▽

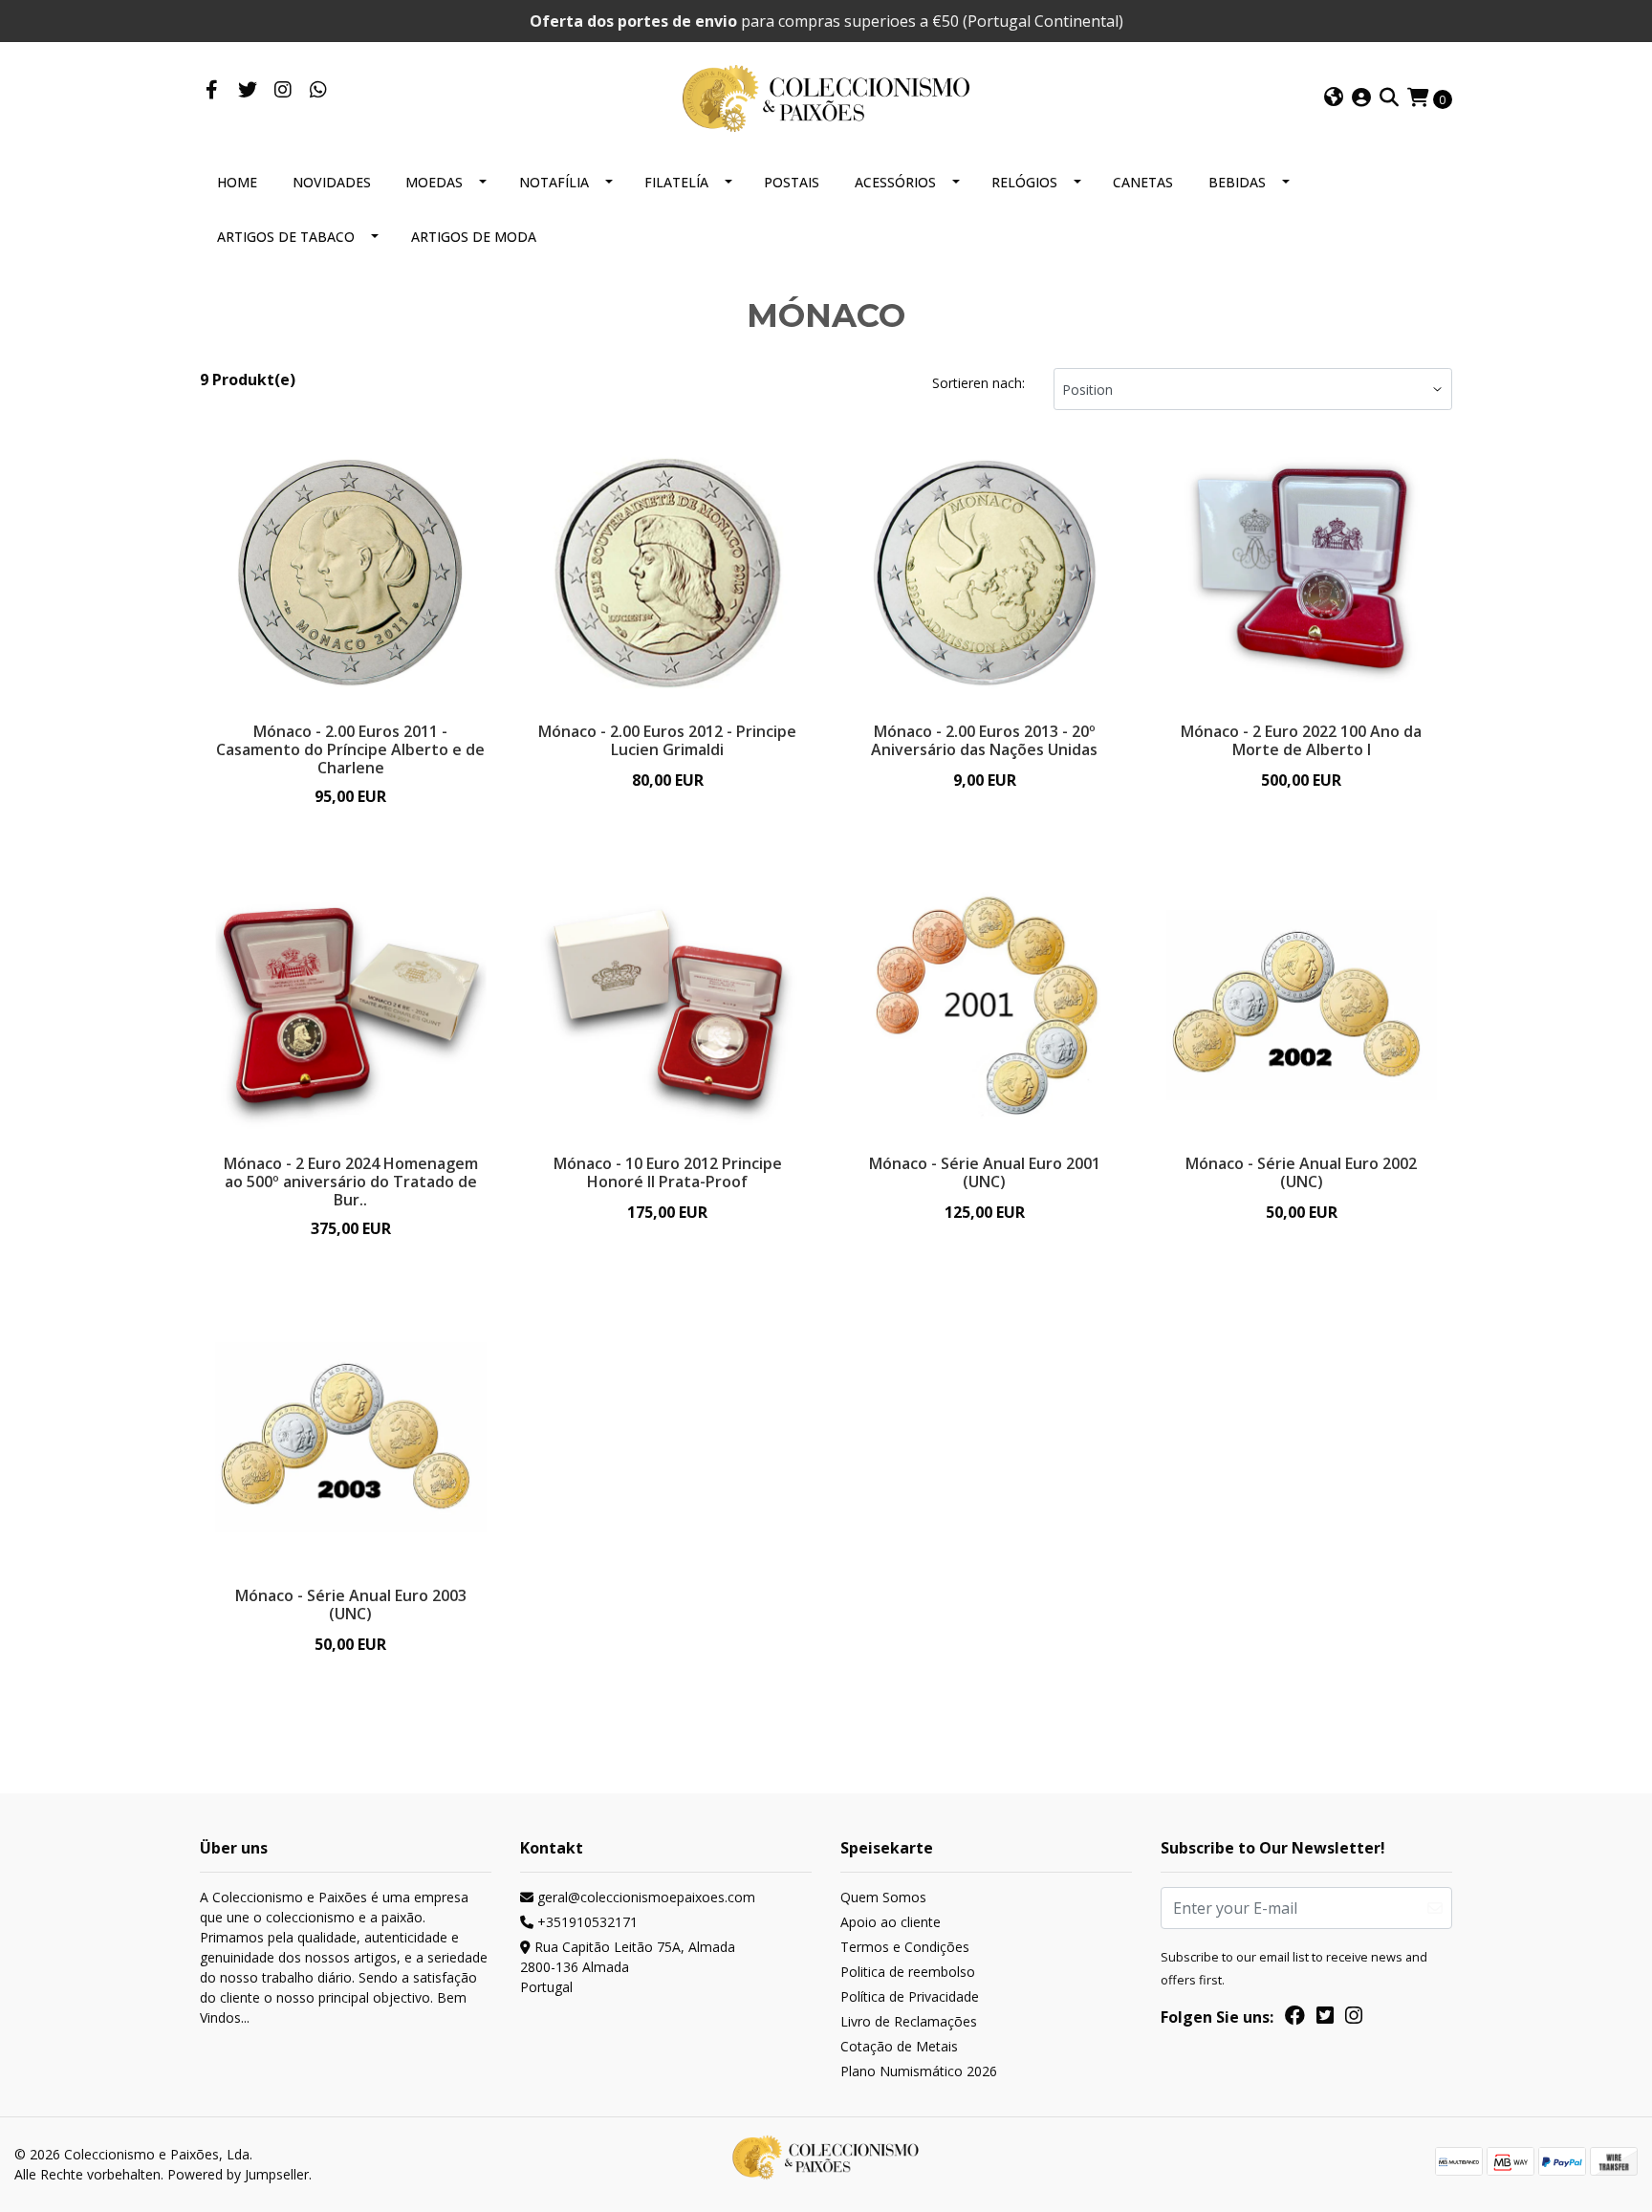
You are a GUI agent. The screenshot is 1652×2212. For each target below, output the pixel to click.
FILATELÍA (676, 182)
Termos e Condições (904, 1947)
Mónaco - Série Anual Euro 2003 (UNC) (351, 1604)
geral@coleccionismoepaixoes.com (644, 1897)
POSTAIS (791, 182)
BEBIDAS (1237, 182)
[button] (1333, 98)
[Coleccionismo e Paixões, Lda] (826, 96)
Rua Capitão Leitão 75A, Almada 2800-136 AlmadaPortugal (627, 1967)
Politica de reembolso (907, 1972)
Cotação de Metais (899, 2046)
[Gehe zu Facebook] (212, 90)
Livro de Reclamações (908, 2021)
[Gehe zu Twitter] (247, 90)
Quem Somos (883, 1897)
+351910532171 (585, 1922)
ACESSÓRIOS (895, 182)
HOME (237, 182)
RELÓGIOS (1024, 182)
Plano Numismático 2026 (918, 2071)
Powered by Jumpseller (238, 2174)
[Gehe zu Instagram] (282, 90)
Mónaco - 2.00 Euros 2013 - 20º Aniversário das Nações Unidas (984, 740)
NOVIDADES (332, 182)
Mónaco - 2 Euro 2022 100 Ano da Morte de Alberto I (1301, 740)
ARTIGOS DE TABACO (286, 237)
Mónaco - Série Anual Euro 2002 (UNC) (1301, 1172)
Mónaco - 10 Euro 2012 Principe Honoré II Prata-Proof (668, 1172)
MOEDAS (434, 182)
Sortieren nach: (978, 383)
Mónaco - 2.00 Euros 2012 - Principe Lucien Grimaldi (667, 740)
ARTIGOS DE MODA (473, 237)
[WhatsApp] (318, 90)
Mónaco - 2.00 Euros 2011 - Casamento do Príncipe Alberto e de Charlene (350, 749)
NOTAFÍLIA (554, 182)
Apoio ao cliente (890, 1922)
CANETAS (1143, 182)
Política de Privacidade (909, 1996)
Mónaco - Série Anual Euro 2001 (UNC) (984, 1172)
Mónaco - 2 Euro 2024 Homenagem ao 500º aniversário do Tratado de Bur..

△

Directions for this task. You are asked to count the lines of the records above in which the word "Série" occurs, and to give only that number.

Written reply. 3